To shut the whole platform down because a handful of fools shrieked “We’ve got bush!” is to confess a humorless authoritarianism so obtuse it borders on farce. It’s as if Starmer, in a fit of moral panic, decided to burn down the entire library just to get rid of a few dog-eared copies of Playboy hidden on the top shelf. To be fair, Musk’s personal barbs against Starmer only inflamed the Prime Minister’s hatred of him and swelled the UK government’s urge to control. And the company did take one clumsy half-step at first by limiting Grok’s undressing feature to paid subscribers only. But of course individuals should not use Grok to generate puerile, sexualized images of real people. That’s why the company modified Grok not to do this. Some people feel humiliated, and no one should use someone else’s likeness for gain, for sport or even for squalid social media likes without their consent.
Sick, AI-generated child sexual images are obviously out of bounds. But the frontier of “appropriate” use remains an unmapped wilderness contested by raunchy trolls and the perpetually offended. Rules of engagement will emerge.

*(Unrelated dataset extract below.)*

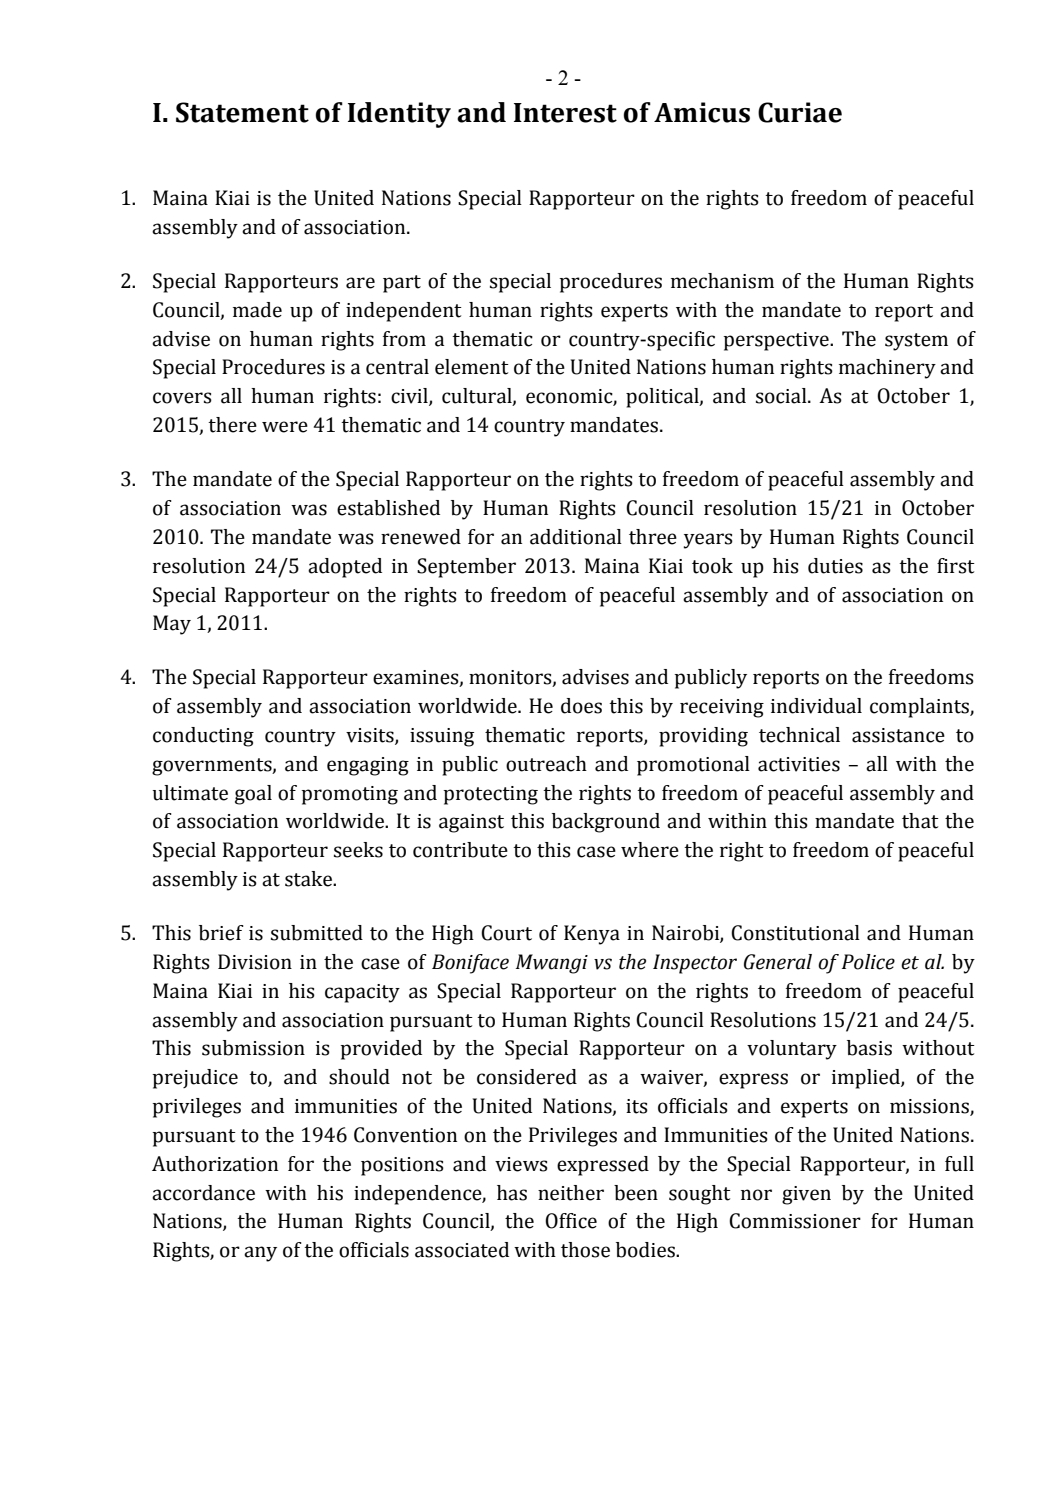 This screenshot has width=1060, height=1501. I want to click on made, so click(257, 310).
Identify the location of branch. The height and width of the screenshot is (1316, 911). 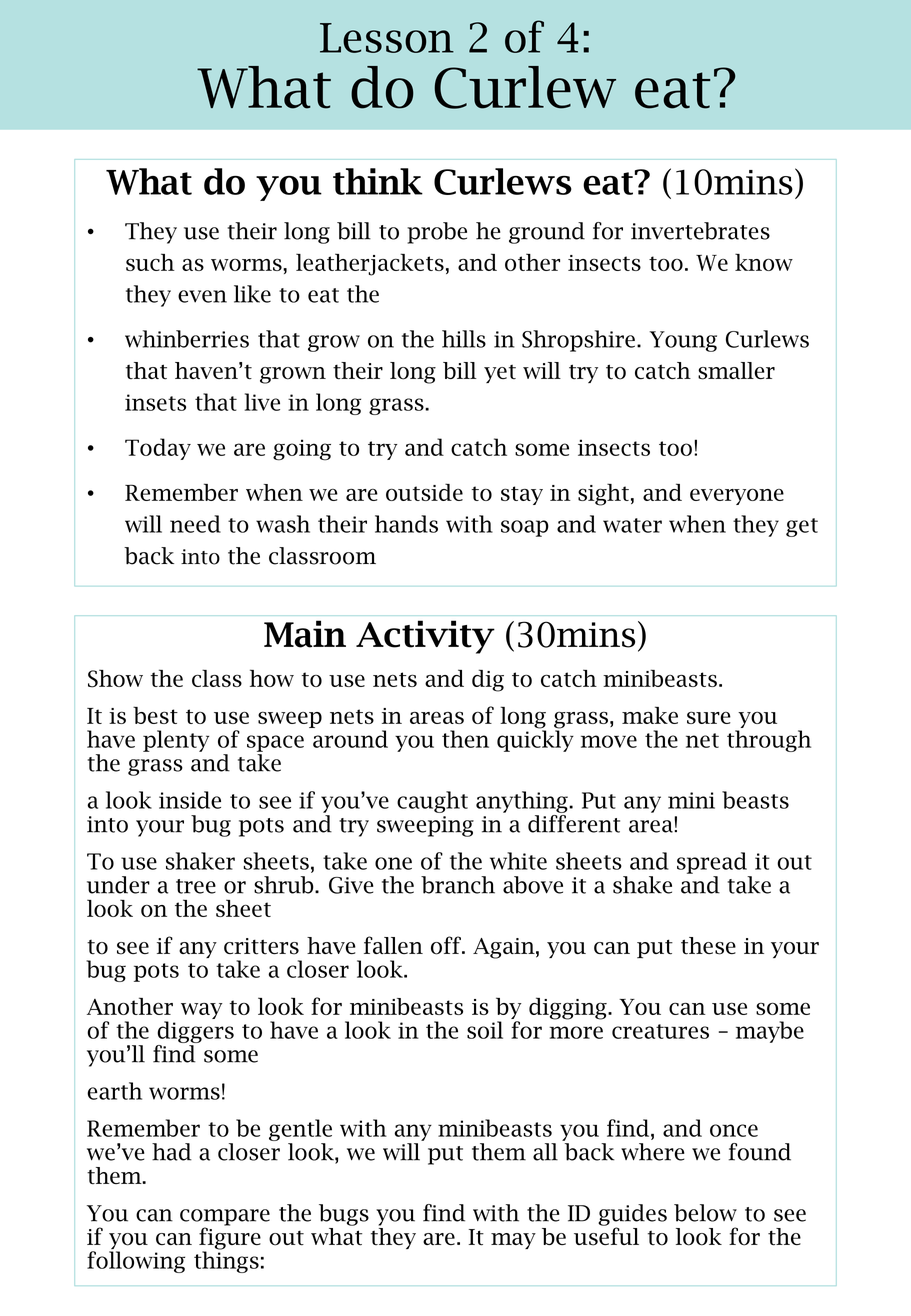
(458, 885).
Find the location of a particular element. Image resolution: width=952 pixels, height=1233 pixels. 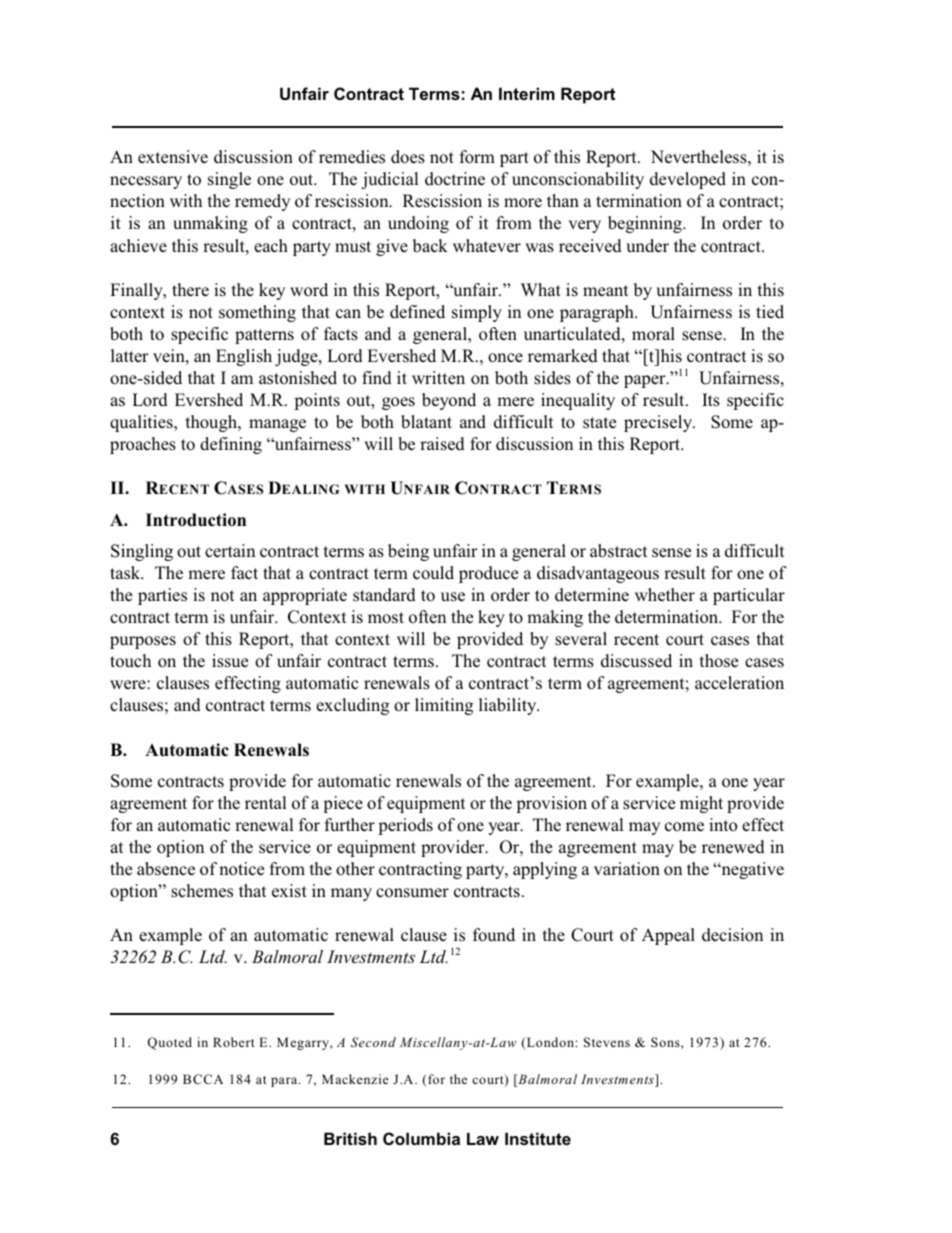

One important point needs to be emphasized, however. Across the Atlantic, we Americans shift the burden. Moral responsibility and legal liability rest solely on the individual, not the platform. If you get defamed or libeled on X, you do not sue X. You sue the person who libeled you. There are even exceptions to rules of privacy. The bougie private gym Equinox began running ads on New Year’s Eve featuring AI-generated slop of Justin Trudeau pole-dancing and the Pope sporting a Balenciaga puffy parka. No one batted an eyelid.
Anyone with common sense can see the humor in putting Donald Trump or Starmer in a bikini. And if you want to see me in a bikini – well, just slide into my DMs.